3 thin slices fresh ginger root

2 tablespoons coarsely chopped yellow onion

6 whole garlic cloves

1 1/2 cups roasted peanuts, ground

1 teaspoon cumin seed

1 1/2 teaspoons coriander seed

1/4 cup cold water

2 tablespoons peanut oil or other high-quality vegetable oil

3 cups fresh or canned coconut milk (see note)

3 tablespoons freshly squeezed lemon juice

1 1/2 tablespoons soy sauce

1/4 cup sugar

In a food processor or a blender, combine the chilies, lemon zest, ginger, onion, garlic, peanuts, cumin, coriander seed and cold water. Blend to a smooth paste.

In a skillet or a saucepan, heat the oil over medium heat. Add the paste and cook, stirring constantly, until fragrant and deep in color, 2 to 3 minutes. Stir in the coconut milk, a little at a time until mixture is smooth and slightly thickened. Add the lemon juice, soy sauce, and sugar and bring to a boil, stirring to dissolve sugar. Remove from the heat and let stand to cool to room temperature.

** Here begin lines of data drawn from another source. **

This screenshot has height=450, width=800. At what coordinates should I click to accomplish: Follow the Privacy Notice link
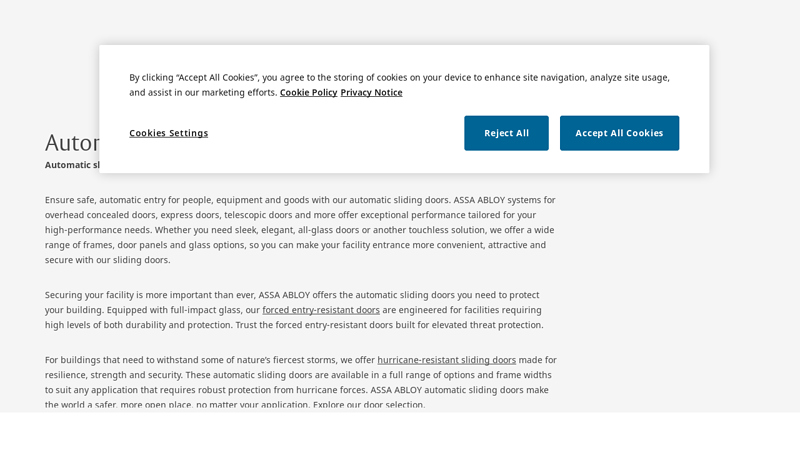coord(371,92)
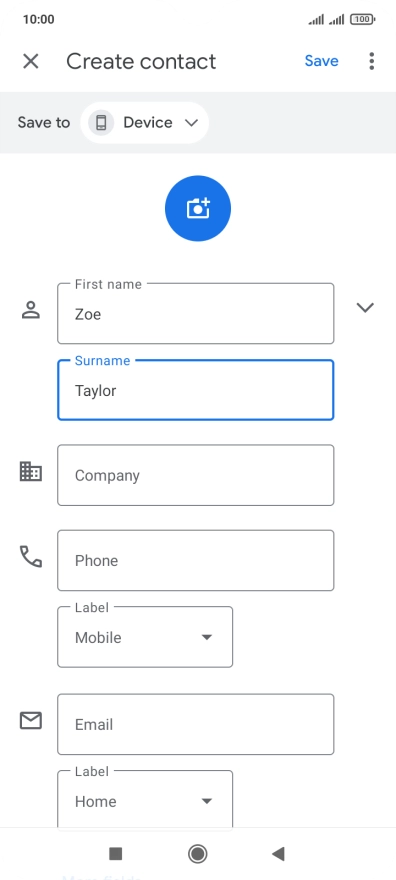This screenshot has height=880, width=396.
Task: Open the Save to Device account dropdown
Action: 145,122
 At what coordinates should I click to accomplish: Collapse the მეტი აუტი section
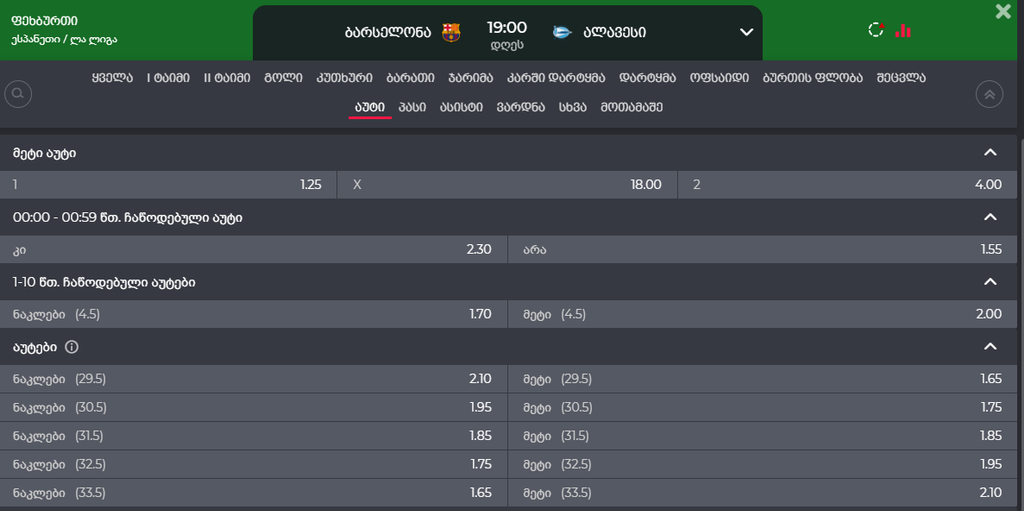[990, 152]
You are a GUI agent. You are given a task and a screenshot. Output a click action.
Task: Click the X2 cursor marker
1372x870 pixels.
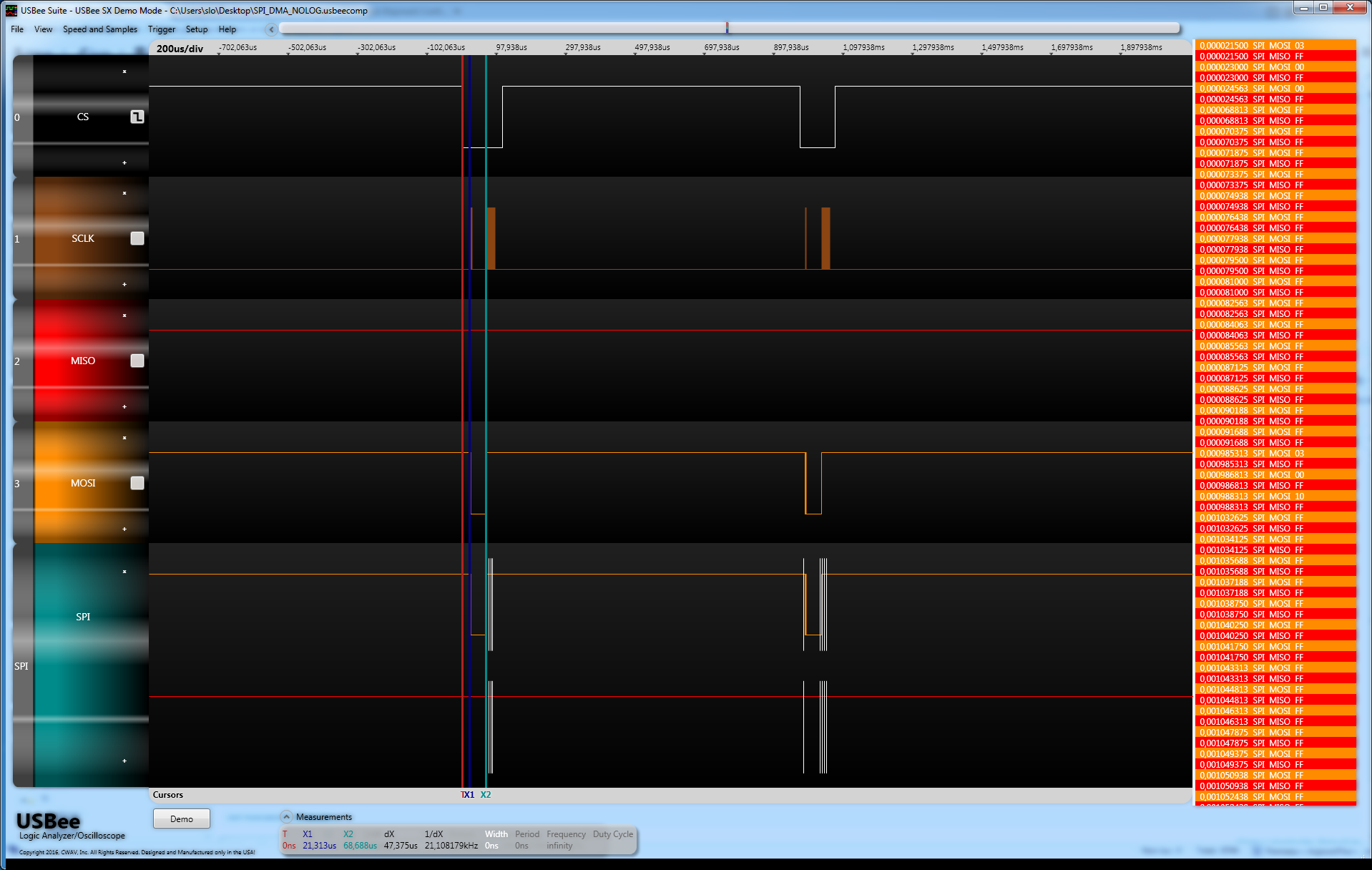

Using the dressing immediately, or cover and store for up to several weeks; return to room temperature before using. If the dressing becomes too thick, stir in a little warm water to return to a pourable consistency.

Note: coconut milk is available at some supermarkets, gourmet shops and markets that sell Asian foods. In a pinch, water can be substituted using a little less water than coconut milk.

Deborah Madison, author of "The Greens Cookbook", created this fall salad for her second cookbook, "The Savory Way" (Bantam, hardcover, $22.95):

Fall salad of chicories, pears, walnut and cheese

Makes 4 to 6 servings.

2 heads escarole

2 or 3 Bartlett or Comice pears

8 walnuts

3 ounces blue cheese such as Gorgonzola, Danish blue, Maytag, or Roquefort

10 chervil or parsley branches, stems removed

freshly ground pepper

Separate the leaves of the escarole and use only the innermost pale heart leaves. The other leaves can be saved for soup. Wash and dry them and set aside.

To cut the pears, stand them upright and slice of a round from the side. Then work your way around the pear, slicing it thinly into crescent-shaped pieces. Or quarter the pears, remove the cores and cut in thin slices.

Crack the walnuts and break into pieces, none smaller than an eighth. If they are really fresh, leave them as they are. Otherwise toast them first for 5 minutes in a heated 350-degree Fahrenheit oven.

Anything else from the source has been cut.